* **課題の内容**:
(a) 雪かきについての文章を読んで、次の問いに答えてください。
(i) 筆者の車は4WDとFFのどちらですか。
(ii) 雪かきにはどのくらいの時間が掛かりますか。
(iii) ダンプで集めた雪をどこへ運びますか。
(b) 雪かきについての文章のうち、「もちろん車のタイヤはスタッド」という言葉を含むところから始まり「から、そこには注意が必要だ。」で終わる部分を、一字一句変えずに打ち直してください。
(c) 次の文がそれぞれ雪かきについての文章の内容と合っているか、「はい」か「いいえ」で答えてください。決め手となる本文の言葉もそのまま引用してください。
(i) 筆者は毎朝天気予報を確認している。
(ii) 筆者がスタックした場所はアパートの敷地内だった。
(iii) 筆者は隣の家の分まで除雪することがある。

* **文書の本文**:
■ ■ ■ ■ ■ ■ ■
もちろん車のタイヤはスタッドレス。とはいえ4WDではなくFF車だが困ったことは少ない。スタックをしたことはあるが、そこはアパートの敷地内だった。周りの人に助けてもらえたのである。
天気予報は見ない。基本的には毎日降るからだ。朝の雪かきも日課になっている。めんどくさいが、そこまで嫌でもない。
僕の仕事は”お掃除系”の一面もある。作業的には雪かきと似ているのだ。故に段取りもいいと思う。ラッセルで一方向に押し出しながらかき集め、ダンプで捨て場に輸送する。雪かき範囲が狭いこともあり10分も掛からないのである。
お隣さんとの関係も大切にしたい。雪かきの範囲は曖昧だが、そこは損得で動かないようにしている。ついでにお隣も除雪しておくくらいが丁度いい。ただ、過度にやりすぎると相手も気を遣うから、そこには注意が必要だ。
■ ■ ■ ■ ■ ■ ■
* **与えられた資料**:
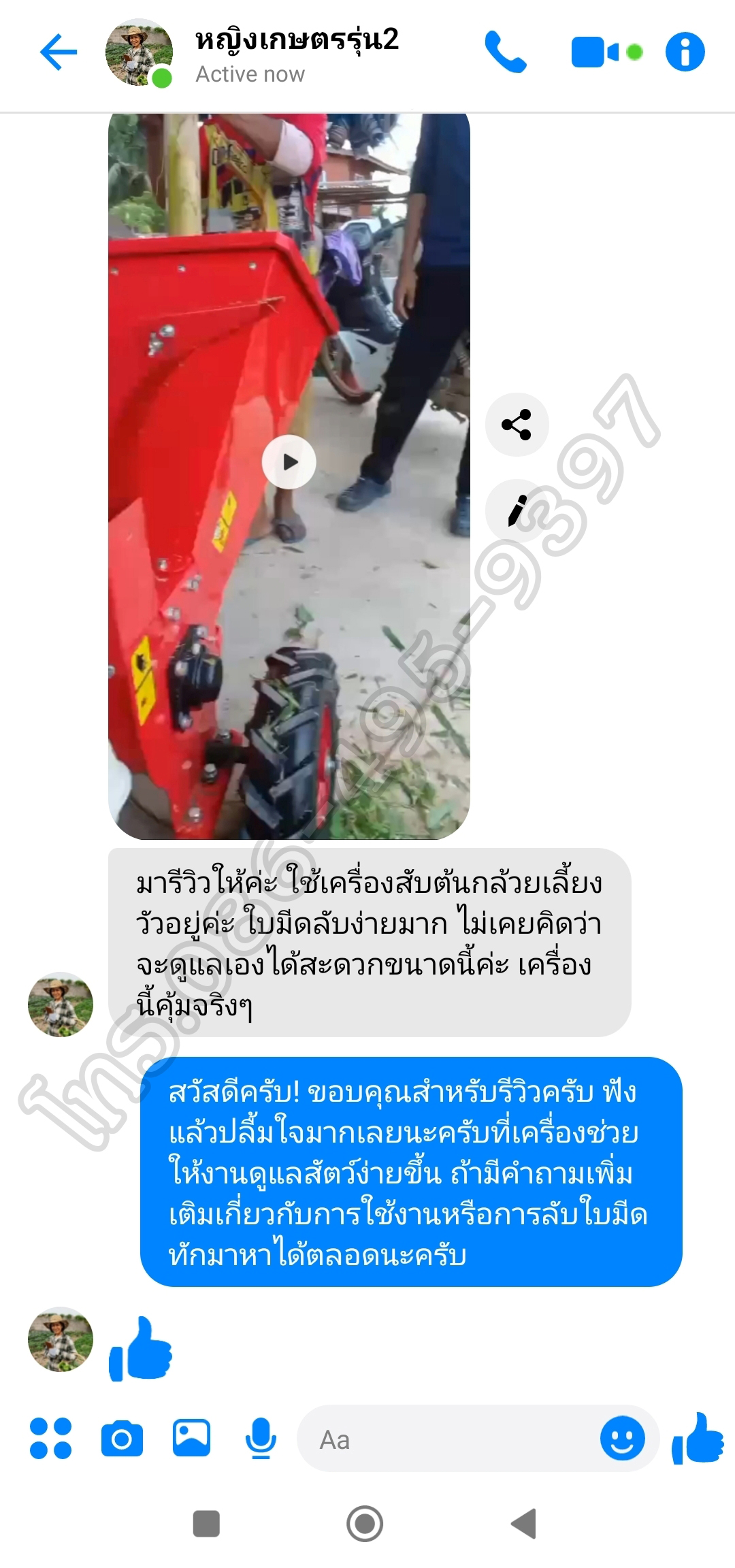The image size is (735, 1568).
Task: Tap the system back button
Action: [x=524, y=1524]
■ ■ ■ ■ ■ ■ ■
* **課題への回答**:
(a)
(i) FF車
(ii) 10分も掛からない
(iii) 捨て場

(b)
もちろん車のタイヤはスタッドレス。とはいえ4WDではなくFF車だが困ったことは少ない。スタックをしたことはあるが、そこはアパートの敷地内だった。周りの人に助けてもらえたのである。
天気予報は見ない。基本的には毎日降るからだ。朝の雪かきも日課になっている。めんどくさいが、そこまで嫌でもない。
僕の仕事は”お掃除系”の一面もある。作業的には雪かきと似ているのだ。故に段取りもいいと思う。ラッセルで一方向に押し出しながらかき集め、ダンプで捨て場に輸送する。雪かき範囲が狭いこともあり10分も掛からないのである。
お隣さんとの関係も大切にしたい。雪かきの範囲は曖昧だが、そこは損得で動かないようにしている。ついでにお隣も除雪しておくくらいが丁度いい。ただ、過度にやりすぎると相手も気を遣うから、そこには注意が必要だ。

(c)
(i) いいえ。「天気予報は見ない。」
(ii) はい。「スタックをしたことはあるが、そこはアパートの敷地内だった。」
(iii) はい。「ついでにお隣も除雪しておくくらいが丁度いい。」